The FAA, Boeing, and apparently a well trained crew, consider AoA information "nice to know" as opposed to critical to flight. This is why the FAA only requires two AoA sensors and an alarm that the reading is not reliable. Airbus, and some airlines, consider an AoA reading important enough that there are three AoA sensors on AirBus aircraft and this information is available to the crew. Boeing has AoA information available to the flight computer but it is not available to the crew unless the airline asks for that information to be displayed.

Because of the 737 MAX crashes it sounds like all future passenger aircraft will be required to have AoA available to the crew, and triple redundant sensors. AirBus already has three AoA sensors so they likely have little or nothing to do to comply with this requirement. It will be interesting to see how Boeing complies. I suspect all 737 MAX aircraft will have three AoA sensors before allowed to return to flight. Other Boeing aircraft could have another AoA sensor added or they can have a "virtual" AoA sensor by using information from other sensors and calculating the AoA value. At least one Boeing engineer thought it possible and beneficial to have a virtual AoA sensor when the investigation into the 737 MAX MCAS problem was going on.

What it comes down to is that the FAA, airlines, and flight crew all know that hardware can fail. Even if we assume software is flawless it depends on working hardware to function as it should. Whatever sensors that could be used to calculate AoA could fail so there would have to be some redundancy somewhere to detect this failure and still provide critical information to the crew. If we were to consider AoA critical to flight then having at least one AoA sensor would be wise to verify the calculated value. Having two AoA sensors means one AoA sensor can be lost and still have a verified calculated value. Having three AoA sensors means not needing to calculate the AoA value, it means having a way to verify each against the others.
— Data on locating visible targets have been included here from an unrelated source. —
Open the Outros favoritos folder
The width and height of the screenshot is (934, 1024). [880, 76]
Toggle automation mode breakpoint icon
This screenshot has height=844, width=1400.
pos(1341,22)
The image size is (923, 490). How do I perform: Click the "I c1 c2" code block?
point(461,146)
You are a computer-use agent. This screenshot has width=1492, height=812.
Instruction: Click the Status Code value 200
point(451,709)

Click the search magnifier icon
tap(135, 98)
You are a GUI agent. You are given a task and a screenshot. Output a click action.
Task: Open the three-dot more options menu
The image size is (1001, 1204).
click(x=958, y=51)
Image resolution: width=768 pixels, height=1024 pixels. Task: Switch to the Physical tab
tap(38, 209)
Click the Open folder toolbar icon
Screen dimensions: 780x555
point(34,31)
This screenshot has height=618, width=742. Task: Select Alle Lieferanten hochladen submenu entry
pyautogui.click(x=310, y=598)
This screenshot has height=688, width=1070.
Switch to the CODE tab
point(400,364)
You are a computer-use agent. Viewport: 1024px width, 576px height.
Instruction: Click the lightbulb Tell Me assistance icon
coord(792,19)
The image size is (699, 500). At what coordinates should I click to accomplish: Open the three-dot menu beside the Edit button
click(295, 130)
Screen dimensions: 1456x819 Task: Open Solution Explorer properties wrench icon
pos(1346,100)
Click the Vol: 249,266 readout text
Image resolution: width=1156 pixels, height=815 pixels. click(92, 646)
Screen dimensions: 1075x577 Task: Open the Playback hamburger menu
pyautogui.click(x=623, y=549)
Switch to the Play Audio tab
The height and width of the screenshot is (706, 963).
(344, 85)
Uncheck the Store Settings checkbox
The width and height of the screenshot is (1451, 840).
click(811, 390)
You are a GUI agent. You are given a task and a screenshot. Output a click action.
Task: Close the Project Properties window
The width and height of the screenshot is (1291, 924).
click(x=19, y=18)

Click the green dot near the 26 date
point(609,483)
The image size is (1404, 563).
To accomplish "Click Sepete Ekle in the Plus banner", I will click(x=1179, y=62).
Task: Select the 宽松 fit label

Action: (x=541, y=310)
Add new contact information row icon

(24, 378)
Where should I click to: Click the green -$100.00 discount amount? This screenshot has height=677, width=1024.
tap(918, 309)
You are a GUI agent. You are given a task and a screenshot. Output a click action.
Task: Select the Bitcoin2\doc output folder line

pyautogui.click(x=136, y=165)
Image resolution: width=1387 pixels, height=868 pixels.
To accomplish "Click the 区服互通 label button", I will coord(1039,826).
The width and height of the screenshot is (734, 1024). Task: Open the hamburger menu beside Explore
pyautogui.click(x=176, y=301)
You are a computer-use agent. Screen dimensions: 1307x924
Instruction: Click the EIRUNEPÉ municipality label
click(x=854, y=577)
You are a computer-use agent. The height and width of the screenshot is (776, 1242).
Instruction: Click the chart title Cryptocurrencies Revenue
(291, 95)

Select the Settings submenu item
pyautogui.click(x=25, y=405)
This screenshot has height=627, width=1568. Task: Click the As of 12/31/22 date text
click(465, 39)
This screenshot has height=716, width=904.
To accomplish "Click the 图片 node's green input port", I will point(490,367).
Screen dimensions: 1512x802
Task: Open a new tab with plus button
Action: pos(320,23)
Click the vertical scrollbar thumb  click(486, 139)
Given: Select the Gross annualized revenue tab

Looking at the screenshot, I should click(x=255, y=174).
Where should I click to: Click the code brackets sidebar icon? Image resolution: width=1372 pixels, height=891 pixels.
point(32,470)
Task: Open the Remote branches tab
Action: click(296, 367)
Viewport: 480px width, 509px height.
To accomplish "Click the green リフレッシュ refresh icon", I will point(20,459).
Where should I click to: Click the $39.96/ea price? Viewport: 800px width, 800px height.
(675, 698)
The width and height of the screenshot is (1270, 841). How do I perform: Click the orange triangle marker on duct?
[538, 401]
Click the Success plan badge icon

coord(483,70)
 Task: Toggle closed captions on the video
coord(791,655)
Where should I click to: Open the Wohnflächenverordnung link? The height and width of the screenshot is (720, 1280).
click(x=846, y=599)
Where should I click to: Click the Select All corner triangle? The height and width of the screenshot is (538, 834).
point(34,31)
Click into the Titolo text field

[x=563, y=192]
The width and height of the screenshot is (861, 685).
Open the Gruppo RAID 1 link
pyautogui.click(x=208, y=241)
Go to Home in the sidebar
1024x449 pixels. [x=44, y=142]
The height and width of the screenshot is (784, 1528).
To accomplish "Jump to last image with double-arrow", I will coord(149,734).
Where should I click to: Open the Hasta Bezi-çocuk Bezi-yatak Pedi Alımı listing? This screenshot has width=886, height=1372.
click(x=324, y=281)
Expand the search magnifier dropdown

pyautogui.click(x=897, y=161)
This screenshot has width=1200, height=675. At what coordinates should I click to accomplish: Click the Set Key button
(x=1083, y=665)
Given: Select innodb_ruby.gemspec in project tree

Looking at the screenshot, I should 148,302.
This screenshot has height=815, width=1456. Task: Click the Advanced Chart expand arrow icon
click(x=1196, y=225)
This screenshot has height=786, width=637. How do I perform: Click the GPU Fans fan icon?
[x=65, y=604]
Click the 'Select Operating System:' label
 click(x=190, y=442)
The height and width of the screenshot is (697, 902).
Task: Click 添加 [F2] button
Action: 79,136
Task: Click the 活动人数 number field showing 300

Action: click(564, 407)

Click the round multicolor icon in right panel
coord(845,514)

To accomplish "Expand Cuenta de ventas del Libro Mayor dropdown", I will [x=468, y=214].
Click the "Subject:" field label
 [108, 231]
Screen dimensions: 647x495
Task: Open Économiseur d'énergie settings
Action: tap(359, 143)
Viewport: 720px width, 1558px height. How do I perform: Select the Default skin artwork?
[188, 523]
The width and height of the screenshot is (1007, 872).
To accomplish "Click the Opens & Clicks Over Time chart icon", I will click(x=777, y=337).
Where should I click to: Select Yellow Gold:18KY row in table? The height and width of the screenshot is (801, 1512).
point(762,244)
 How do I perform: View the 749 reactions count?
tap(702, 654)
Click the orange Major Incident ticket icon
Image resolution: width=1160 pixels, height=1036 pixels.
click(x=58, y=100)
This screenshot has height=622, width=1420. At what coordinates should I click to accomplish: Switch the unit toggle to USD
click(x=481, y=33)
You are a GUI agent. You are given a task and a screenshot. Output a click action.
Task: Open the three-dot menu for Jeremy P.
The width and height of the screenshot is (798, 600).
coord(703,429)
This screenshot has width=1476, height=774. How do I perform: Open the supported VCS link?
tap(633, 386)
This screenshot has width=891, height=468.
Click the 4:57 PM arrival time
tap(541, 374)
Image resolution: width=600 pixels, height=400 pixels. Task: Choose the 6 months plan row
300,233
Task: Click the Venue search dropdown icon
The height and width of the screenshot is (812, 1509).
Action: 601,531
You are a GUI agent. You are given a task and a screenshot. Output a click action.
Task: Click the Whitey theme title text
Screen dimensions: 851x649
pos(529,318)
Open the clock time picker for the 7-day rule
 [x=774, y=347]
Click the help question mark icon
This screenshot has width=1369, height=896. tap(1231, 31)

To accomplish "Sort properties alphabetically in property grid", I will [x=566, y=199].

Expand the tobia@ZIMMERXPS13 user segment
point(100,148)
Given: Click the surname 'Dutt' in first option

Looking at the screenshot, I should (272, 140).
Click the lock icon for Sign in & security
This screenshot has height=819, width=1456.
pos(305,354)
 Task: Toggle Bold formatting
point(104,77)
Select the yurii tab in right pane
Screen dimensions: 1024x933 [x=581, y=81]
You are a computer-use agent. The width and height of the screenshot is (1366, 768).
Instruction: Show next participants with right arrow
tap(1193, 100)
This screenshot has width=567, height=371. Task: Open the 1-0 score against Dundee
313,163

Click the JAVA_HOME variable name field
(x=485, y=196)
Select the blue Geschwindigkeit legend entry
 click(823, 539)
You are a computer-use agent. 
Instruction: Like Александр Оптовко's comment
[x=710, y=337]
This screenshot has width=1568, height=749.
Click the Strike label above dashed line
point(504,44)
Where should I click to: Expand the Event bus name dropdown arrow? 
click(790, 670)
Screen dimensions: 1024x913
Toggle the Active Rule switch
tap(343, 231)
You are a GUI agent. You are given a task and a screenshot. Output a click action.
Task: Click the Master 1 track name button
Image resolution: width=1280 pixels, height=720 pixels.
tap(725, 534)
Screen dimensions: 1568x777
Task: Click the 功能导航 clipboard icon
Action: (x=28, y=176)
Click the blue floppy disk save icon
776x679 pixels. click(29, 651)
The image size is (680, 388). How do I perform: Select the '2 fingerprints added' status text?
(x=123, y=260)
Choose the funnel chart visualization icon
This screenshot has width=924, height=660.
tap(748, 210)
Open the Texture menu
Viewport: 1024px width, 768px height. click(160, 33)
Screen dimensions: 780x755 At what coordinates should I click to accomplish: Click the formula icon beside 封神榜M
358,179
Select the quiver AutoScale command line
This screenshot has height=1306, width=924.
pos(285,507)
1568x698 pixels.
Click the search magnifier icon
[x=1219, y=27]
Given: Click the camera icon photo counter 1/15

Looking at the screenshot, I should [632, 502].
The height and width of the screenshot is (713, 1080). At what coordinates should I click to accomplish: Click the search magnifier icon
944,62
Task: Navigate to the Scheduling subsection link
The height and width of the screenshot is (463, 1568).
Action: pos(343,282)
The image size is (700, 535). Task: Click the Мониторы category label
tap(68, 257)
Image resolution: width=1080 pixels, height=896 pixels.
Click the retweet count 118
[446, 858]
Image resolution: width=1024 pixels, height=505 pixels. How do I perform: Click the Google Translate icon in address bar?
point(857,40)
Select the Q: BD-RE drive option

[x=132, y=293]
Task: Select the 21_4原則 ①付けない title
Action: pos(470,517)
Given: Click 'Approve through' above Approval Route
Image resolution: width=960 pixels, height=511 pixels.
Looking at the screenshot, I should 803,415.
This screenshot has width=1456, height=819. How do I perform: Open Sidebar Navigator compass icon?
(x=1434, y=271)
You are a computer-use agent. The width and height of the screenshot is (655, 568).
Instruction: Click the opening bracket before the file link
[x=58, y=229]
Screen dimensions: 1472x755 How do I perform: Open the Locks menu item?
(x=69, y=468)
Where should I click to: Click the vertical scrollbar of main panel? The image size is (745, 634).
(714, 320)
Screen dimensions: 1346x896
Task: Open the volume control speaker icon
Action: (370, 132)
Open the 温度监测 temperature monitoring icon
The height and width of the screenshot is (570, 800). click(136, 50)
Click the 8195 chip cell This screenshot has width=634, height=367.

Aircraft have had two of every flight critical sensor for a very long time. This left the crew with confidence in their measurements so long as everything agreed. Because some of this information overlaps it's generally possible to find which sensor is wrong if there is a single sensor failure, or no two sensors of the same kind fail. With a capable enough computer the process of eliminating a failed sensor can be automated, but the computer can fail too. This means two flight computers and three of some sensors.